Edward O’Neil wrote in a book about the U.S. Virgin Islands that:
“Lindquist’s Beach on St. Thomas’s north shore, a favorite spot with the island-born for group picnics, is what residents say the Virgin Islands were like twenty years ago. You reach it by a sandy track that runs about 300 yards off Red Hook Road to Smith’s Bay. The facilities are rudimentary: a couple of ramshackle, unpainted buildings and a tin-roofed open dance floor of concrete shaded by a thick grove of jungly trees. Sea grape grows along the beach, here and there the twisted roots reaching to the high-tide mark.” He goes on to say: “Lindquist’s is old-fashioned tropics, the kind that used to be.“
Mr. O’Neil’s book was written in 1972. The description of Lindquist however, could very well have been written much more recently!

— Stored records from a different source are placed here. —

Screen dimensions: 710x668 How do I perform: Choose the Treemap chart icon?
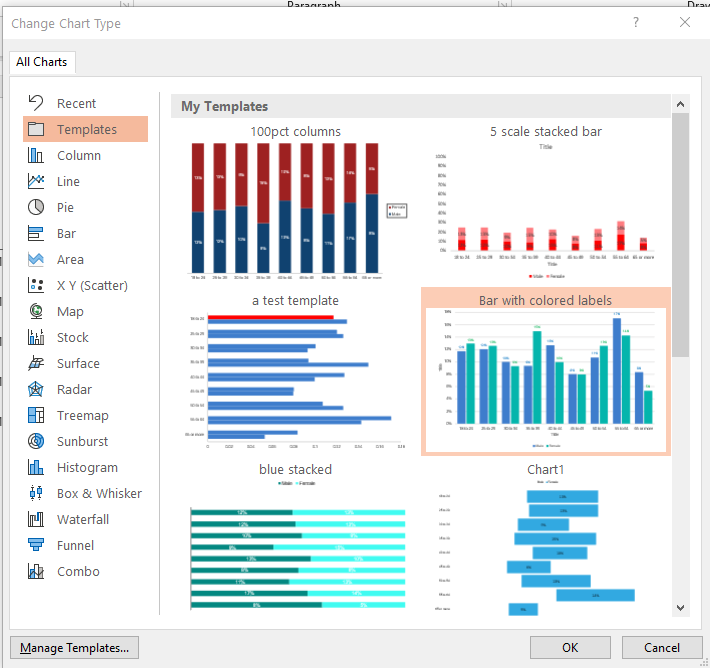[x=36, y=416]
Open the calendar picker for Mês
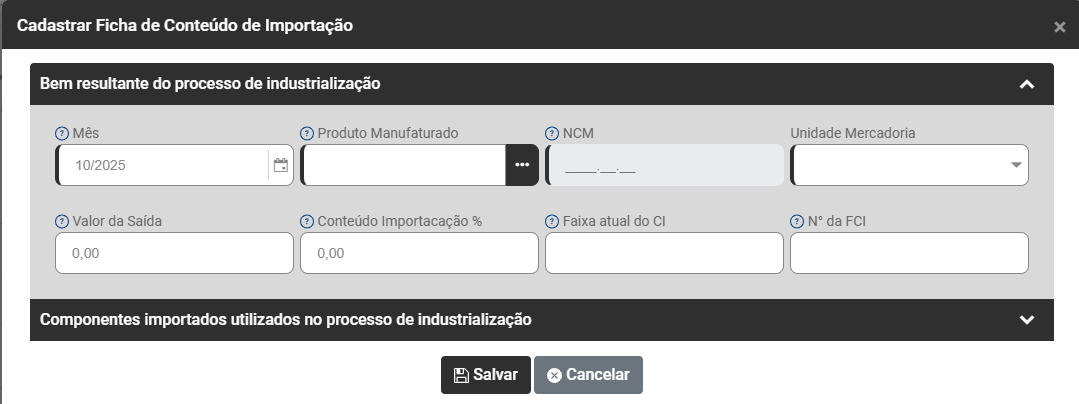 tap(280, 165)
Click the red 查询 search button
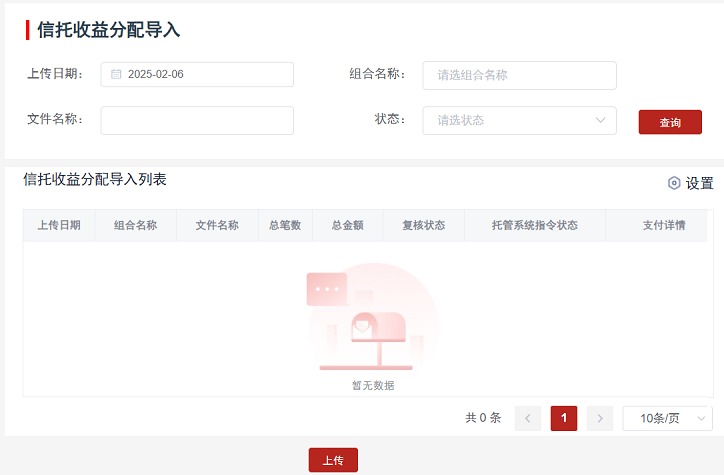Viewport: 724px width, 475px height. coord(670,122)
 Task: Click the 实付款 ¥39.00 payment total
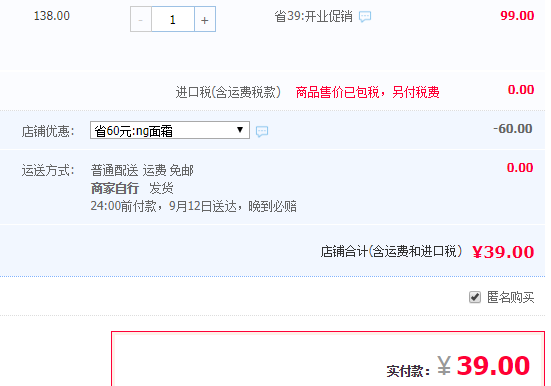483,366
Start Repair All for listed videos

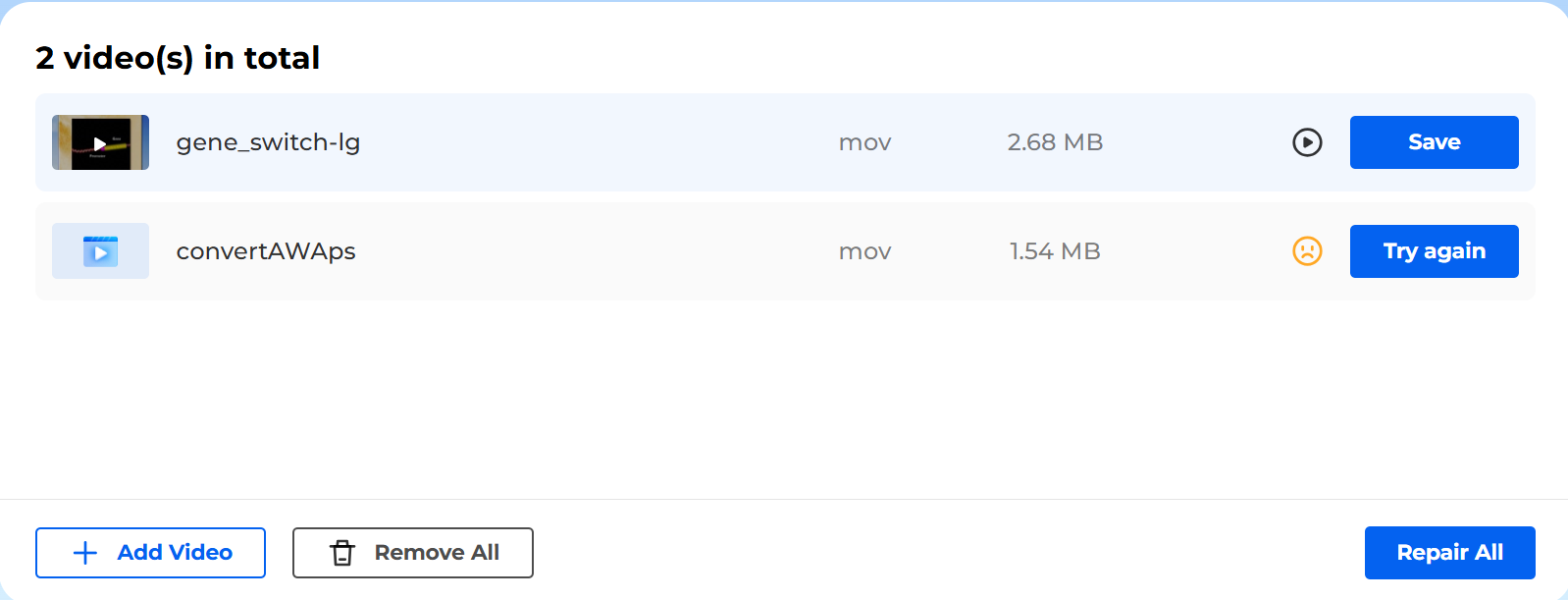click(1449, 553)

Lindquist, or Lindqvist, is one of the most beautiful beaches on St. Thomas. With that in mind you might be asking; “How did it remain undeveloped over the decades while other beaches saw the construction of beach resorts?”. The answer is not because Lindquist quietly remained out of the radar of developers, quite the contrary. The land around Lindquist has been sought after for years. The plans were typically met with opposition by residents, environmental groups and/or government officials.
Many local newspaper headlines were made over the years regarding Lindquist. They were made when the land changed hands, when applications for development projects were submitted, when groups petitioned against development, when fences were erected preventing public access, when law suits were filed, when the government tried to acquire the property and when they finally did!
The government of the U.S. Virgin Islands purchased 21 acres of beachfront property around Lindquist in late 2006 for $8.9 million with the goal of making the area a park. The Magens Bay Authority, which manages Magens Bay, was selected to run the park which was named Smith Bay Park.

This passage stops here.